In a country, the annual food production is 50000 units and the population is 50000 in the first year. Assume that the food production increases by 5000 units per year and the growth rate of the population is 5% each year. (a) (i) Find the food production in the 5th year. [Done; 70000units] (ii) Find the population in the 5th year. [Done; 60800] >>>>(b) If the annual food production stops increasing after five years, when will the annual food production be less than the population?<<<< >>>>(c) When the ratio of food production to population is less than 1:5, there will be a food shortage. Estimate if there is a food shortage at the end of the 50th year.<<<< @terenzreignz @Callisto @hartnn @mathslover
food production follows an arithmetic progression, food production follows a geometric progression.
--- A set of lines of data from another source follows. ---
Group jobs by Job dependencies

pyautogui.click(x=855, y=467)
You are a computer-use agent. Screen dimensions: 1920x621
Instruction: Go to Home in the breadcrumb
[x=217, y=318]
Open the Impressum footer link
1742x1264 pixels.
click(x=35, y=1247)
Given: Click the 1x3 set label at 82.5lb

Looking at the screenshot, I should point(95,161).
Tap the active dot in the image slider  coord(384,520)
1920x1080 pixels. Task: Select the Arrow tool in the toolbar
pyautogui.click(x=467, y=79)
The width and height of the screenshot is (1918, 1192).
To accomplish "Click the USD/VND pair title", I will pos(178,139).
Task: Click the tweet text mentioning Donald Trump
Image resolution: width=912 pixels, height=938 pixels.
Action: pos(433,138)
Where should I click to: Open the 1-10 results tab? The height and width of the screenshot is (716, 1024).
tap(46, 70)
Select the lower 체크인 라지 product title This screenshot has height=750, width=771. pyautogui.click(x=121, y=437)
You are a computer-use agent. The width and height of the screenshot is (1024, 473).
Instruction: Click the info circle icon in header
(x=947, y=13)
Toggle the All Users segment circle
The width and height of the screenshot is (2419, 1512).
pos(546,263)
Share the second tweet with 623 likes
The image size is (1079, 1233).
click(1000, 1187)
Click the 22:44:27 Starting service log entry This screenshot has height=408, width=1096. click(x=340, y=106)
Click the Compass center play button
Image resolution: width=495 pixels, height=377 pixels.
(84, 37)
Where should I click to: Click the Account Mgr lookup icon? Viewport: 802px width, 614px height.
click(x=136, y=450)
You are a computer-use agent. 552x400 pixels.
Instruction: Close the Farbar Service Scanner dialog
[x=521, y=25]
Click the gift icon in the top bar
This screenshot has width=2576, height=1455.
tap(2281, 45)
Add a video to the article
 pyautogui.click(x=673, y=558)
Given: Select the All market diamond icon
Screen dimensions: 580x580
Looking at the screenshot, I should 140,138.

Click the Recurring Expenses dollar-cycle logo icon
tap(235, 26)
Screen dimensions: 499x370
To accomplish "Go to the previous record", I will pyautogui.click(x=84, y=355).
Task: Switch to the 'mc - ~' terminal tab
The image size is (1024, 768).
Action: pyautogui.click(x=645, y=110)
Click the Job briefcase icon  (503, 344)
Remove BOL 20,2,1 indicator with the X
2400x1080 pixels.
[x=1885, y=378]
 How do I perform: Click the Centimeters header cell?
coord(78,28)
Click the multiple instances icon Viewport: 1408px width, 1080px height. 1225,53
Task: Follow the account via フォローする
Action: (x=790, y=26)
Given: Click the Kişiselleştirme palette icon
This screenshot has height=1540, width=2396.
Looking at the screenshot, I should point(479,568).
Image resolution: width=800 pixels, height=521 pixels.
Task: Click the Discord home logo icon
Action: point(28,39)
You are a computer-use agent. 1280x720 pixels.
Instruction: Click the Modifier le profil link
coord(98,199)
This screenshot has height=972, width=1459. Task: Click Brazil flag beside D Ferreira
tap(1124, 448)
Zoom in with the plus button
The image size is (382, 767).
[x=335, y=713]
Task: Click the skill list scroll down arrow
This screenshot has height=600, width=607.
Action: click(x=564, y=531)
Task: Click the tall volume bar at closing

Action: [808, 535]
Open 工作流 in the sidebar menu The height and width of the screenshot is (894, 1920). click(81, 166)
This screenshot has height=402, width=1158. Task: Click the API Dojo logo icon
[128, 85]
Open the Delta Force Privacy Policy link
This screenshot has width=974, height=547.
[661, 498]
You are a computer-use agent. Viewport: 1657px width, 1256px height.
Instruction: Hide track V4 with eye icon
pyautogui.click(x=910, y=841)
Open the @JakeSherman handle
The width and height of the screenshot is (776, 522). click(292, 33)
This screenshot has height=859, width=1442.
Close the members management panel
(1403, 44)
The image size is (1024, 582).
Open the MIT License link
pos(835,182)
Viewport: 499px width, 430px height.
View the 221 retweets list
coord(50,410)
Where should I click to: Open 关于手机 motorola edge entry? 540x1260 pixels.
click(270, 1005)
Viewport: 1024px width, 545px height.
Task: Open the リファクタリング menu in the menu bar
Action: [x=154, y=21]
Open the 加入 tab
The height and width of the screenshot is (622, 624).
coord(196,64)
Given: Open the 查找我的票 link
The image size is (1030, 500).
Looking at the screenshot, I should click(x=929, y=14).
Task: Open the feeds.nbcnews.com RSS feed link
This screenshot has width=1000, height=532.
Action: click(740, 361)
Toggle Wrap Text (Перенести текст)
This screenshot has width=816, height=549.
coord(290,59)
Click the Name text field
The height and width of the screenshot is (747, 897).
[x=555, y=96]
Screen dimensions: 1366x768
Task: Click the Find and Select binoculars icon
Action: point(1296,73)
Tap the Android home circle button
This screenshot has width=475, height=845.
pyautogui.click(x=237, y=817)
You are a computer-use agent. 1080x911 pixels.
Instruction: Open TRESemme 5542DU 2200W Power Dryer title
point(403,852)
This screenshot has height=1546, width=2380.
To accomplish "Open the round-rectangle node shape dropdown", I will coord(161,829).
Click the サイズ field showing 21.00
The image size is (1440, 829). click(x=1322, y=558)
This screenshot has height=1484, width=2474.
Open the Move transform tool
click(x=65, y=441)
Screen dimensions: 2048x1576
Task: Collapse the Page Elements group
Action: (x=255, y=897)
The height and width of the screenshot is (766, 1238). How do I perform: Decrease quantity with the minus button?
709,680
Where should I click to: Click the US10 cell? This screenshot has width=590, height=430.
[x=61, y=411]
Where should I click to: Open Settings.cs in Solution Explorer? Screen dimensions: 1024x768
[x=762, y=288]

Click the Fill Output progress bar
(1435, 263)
<Part b> Since the annual food production stops increasing after five years, the annual food production will remain constant after 5 year, what is that constant?
@Callisto : 70000 units???
Yes. And we need to find "the annual food production be less than the population" You know the annual production, which is a constant, less than is just an inequality sign. You also know the formula to find the population. You can set an inequality and solve it. What is the inequality?
70000 < 50000*(1+5%)^(n-1) ??
Yes. Now, you can solve the inequality!
but i cannot solve it
7/5 < (1+5%)^(n-1)
take log?
Yes, take log.
ohh...wait
\[\frac{ \log \frac{ 7 }{ 5 } }{ \log(1+0.05) }>n-1\]
\[n \approx8 ??\]
Why did you change the sign?
log...
OMG, sorry, my fault. <
Looks good now :)
and part c?
@Callisto
What is the food production and population in the 50th year?
FP: 50000+(50-1)*5000=295000 P: 50000*(1+5%)^(50-1)=546066.6565 is it?